ABOUT THIS EXERCISE: Find the lines in the records that carry the word "Research". Copy each one.

RECORDS SUPPLIED:
----------------

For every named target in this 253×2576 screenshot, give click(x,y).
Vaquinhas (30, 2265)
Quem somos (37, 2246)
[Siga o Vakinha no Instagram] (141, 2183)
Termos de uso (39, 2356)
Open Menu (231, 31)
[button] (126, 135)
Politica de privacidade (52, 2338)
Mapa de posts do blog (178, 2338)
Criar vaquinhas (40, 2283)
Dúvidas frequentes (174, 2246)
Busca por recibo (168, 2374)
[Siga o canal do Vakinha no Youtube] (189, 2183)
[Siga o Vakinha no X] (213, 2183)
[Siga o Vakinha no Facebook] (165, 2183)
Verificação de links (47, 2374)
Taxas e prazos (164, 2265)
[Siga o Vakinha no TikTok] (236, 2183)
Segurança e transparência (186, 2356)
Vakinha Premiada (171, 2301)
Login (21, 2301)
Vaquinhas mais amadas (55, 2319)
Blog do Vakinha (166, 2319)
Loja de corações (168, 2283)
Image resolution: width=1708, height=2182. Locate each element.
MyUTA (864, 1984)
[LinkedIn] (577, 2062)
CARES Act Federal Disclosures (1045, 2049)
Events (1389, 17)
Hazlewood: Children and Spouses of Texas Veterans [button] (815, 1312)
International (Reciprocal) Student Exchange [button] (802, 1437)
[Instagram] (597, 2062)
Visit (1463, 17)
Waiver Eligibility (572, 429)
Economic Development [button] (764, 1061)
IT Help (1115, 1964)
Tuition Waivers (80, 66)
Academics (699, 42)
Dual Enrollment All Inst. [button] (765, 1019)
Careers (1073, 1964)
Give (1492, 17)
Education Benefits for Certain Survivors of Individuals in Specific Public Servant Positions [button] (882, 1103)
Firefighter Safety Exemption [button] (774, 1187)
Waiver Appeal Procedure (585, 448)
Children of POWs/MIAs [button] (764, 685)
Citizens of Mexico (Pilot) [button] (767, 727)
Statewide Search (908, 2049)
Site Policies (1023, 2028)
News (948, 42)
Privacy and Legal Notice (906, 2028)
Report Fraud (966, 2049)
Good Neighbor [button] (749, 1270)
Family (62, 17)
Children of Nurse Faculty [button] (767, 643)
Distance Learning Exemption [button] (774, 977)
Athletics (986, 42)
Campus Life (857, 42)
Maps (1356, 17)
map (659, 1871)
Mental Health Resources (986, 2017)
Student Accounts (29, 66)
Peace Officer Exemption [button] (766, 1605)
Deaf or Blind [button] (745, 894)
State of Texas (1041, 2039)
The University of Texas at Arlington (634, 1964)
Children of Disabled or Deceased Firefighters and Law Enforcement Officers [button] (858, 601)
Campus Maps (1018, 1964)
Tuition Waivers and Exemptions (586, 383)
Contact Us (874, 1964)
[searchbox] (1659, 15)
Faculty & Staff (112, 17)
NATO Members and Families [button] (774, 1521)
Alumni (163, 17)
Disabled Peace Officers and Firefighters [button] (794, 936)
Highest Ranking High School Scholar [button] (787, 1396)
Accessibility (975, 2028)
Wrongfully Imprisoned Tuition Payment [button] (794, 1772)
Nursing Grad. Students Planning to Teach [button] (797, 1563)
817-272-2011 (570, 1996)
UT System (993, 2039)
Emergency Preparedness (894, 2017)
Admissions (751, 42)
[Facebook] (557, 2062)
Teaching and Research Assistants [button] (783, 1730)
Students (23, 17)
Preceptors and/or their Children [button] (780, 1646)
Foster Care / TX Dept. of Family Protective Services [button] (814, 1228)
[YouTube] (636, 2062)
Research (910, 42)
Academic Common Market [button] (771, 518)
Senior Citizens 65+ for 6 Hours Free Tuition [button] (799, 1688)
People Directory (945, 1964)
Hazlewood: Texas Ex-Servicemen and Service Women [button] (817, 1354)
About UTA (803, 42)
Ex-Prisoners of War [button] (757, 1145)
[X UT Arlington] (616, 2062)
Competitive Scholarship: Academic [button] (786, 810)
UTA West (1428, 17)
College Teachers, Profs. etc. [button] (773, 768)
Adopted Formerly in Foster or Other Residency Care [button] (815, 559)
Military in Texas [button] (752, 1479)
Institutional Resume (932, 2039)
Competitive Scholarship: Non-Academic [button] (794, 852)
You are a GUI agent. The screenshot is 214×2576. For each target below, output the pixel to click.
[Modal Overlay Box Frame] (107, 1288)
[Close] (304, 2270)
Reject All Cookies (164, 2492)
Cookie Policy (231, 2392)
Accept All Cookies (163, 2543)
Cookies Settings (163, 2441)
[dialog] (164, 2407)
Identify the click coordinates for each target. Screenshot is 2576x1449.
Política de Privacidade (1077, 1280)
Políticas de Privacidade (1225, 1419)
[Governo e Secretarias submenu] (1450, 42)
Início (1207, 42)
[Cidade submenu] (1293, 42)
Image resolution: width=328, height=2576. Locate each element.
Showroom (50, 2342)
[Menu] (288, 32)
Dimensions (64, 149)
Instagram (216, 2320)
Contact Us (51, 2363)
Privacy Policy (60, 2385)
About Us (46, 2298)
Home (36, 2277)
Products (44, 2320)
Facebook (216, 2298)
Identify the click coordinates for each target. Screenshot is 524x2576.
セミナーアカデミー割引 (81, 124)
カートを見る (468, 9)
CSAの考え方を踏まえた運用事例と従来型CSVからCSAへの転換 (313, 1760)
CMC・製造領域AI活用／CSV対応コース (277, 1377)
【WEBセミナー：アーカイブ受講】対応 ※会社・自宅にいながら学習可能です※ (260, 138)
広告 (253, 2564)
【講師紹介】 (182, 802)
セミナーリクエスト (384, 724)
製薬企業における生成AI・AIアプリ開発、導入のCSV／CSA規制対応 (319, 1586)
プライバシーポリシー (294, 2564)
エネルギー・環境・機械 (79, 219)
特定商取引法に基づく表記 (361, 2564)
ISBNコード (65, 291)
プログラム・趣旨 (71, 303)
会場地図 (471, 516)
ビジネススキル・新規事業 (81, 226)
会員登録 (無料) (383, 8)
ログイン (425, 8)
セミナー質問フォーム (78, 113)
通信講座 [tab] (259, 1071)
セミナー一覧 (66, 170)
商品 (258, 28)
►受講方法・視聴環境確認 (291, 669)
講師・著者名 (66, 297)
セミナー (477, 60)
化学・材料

----------------

RESULT BELOW:
Teaching and Research Assistants [button] (783, 1730)
Research (910, 42)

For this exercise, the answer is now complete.